Scientists in China have created the first genetically modified human embryos shocking the world.
Researchers at Sun Yet-sen University in Guangzhou, China are reported to be the first to have successfully edited the genes of a human embryo using the CRISPR/Cas9 technique. Their aim was to use the technique to to cut out the HBB gene which causes a fatal blood disease known as beta-thalassaemia. This is the first time CRISPR/Cas9 has been used on a human embryonic genome; it’s a technique which uses an enzyme which acts as “genetic scissors” to cut out and replace targeted segments of DNA.
Gene therapy in adults and children while still experimental, is currently being studied broadly across the globe. This sort of therapy aims to fix faulty genes which cause diseases.

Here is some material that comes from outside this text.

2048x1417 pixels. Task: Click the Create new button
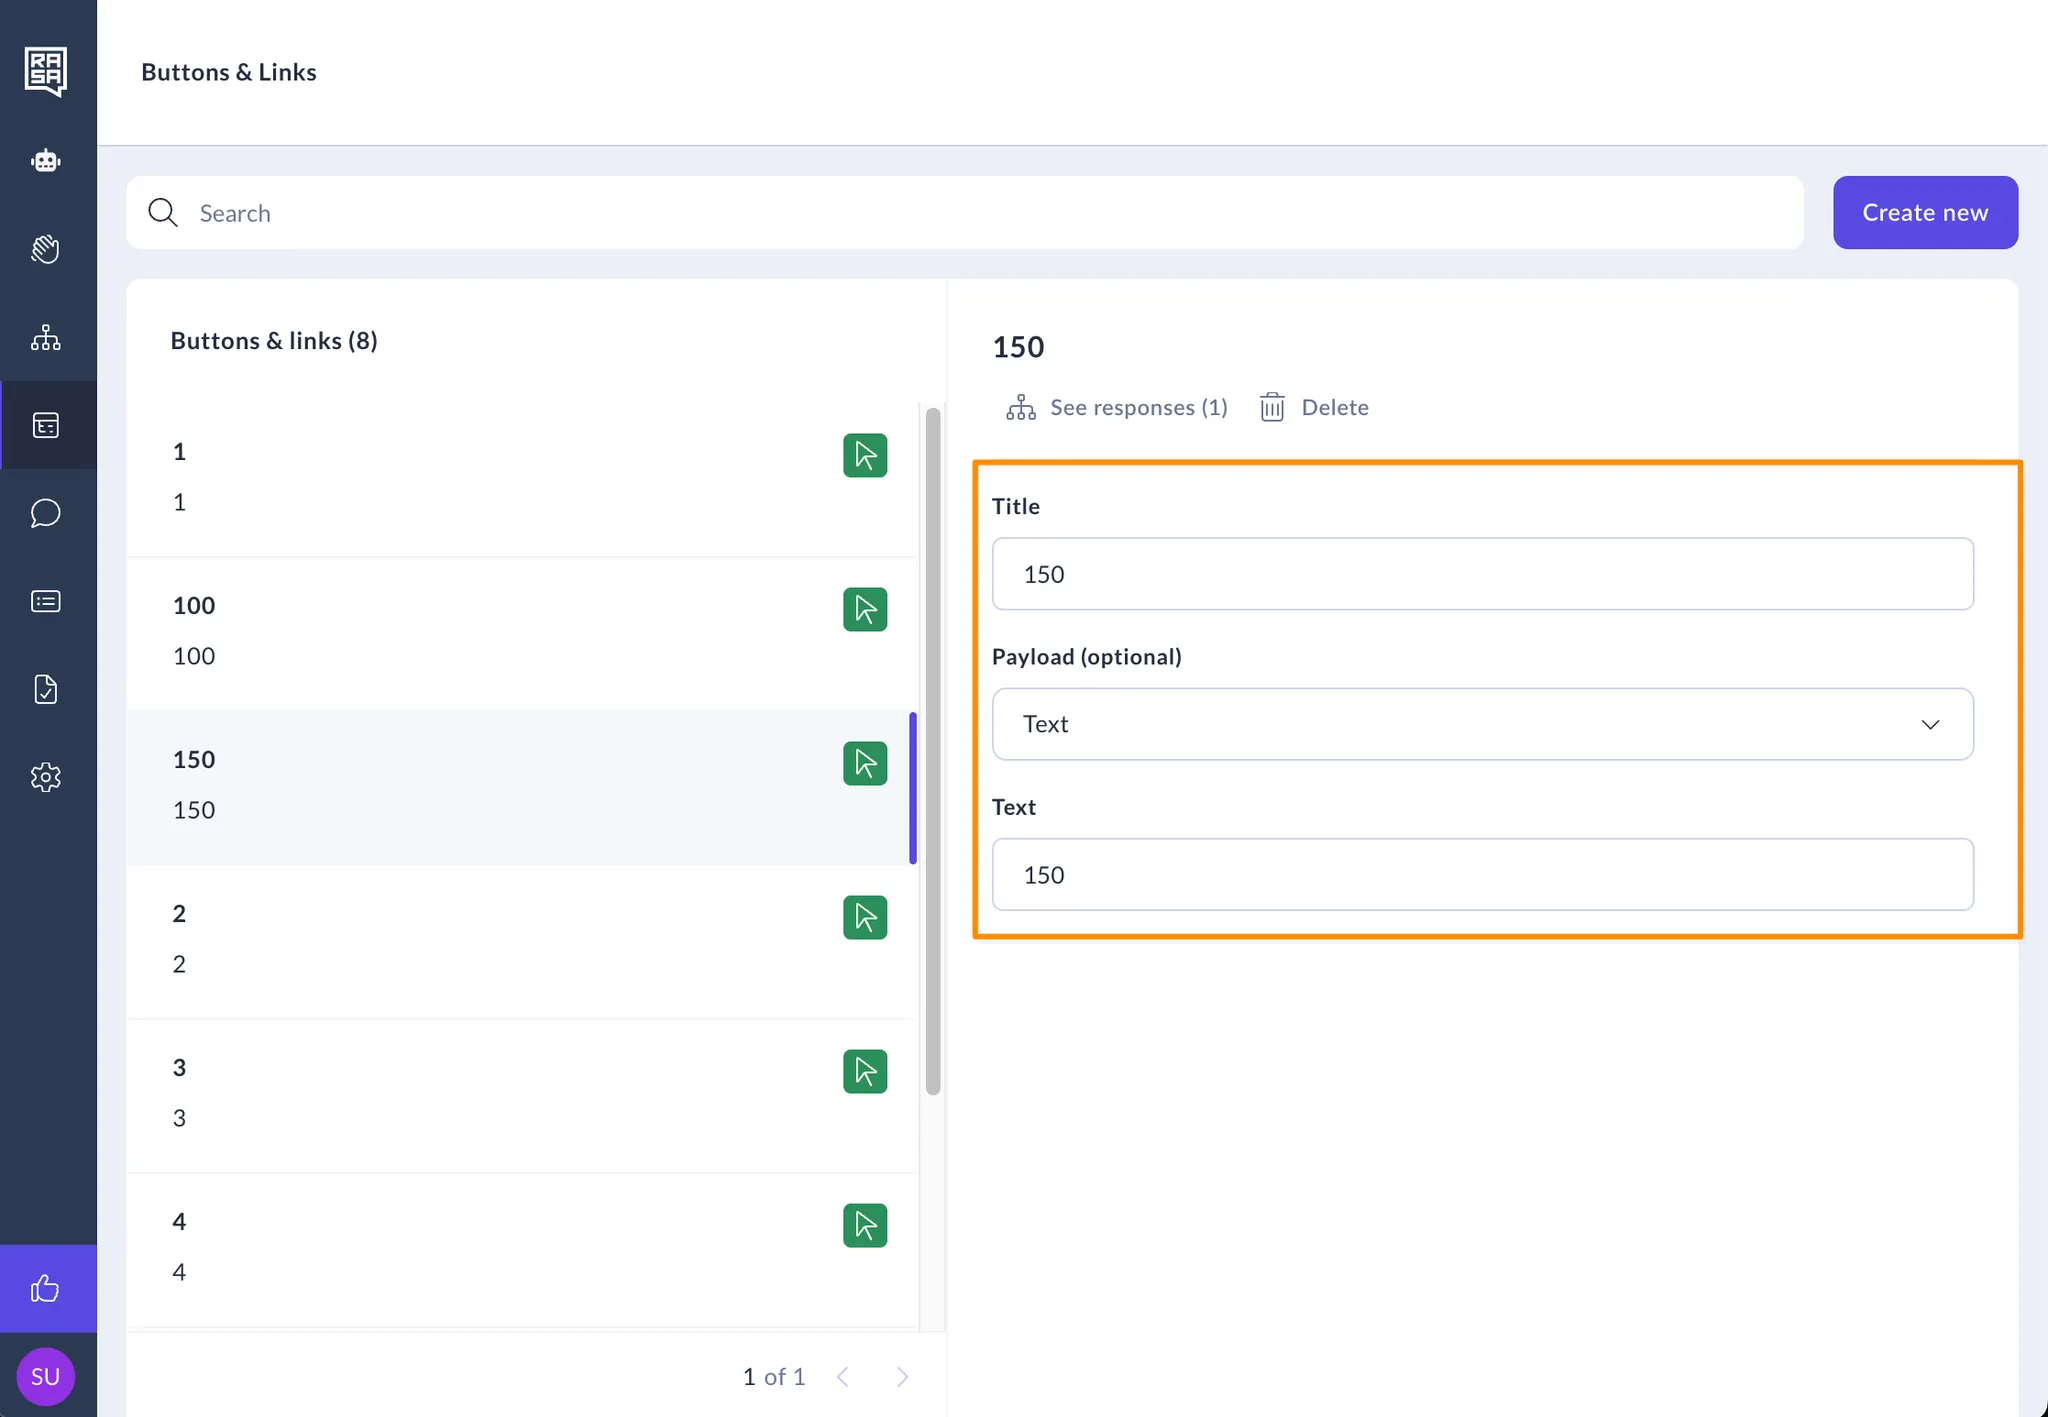1924,212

In an embryo, however, the repair is called germline editing and would not only cause a permanent change in the future human, but also be passed on to any future generations.
Germline editing may be a way to stop some diseases, it’s true. The problem, however, is that any mistakes made would be permanent, maybe even leading to consequences even worse than the disease being targeted. There are reports of gene therapy causing leukemia, for example. It also triggers fears by people who are against eugenics and the possibility for designer babies in the effort to “improve” the life of our children and the human race.
In a statement, the Center for Genetics and Society said, “Human germline modification is widely considered unethical for both safety and social reasons.” The techniques for germline modification is prohibited for creating humans in more than 40 countries and several international human rights treaties, as well. “We are humans, not transgenic rats,” Edward Lanphier, chairman of the Alliance for Regenerative Medicine wrote in Nature. “We believe there is a fundamental ethical issue in crossing the boundary to modifying the human germ line.”
While some people will surely go nuts about the news of GMO human embryos, most of us can rest assured that the embryos used for this experiment would not have survived anyway, as they were fertilized by two sperm. Eventually, the study was called off because the technique failed too often. With a total of 86 embryos used in the study, 71 survived the snipping from CRISPR, only 28 successfully integrated the new DNA and only a small number of those were able to generate a functional protein. “If you want to do it in normal embryos, you need to be close to 100 percent,” lead researcher Junjiu Huang said in Nature. “That’s why we stopped. We still think it’s too immature.” Their findings were published in Protein & Cell.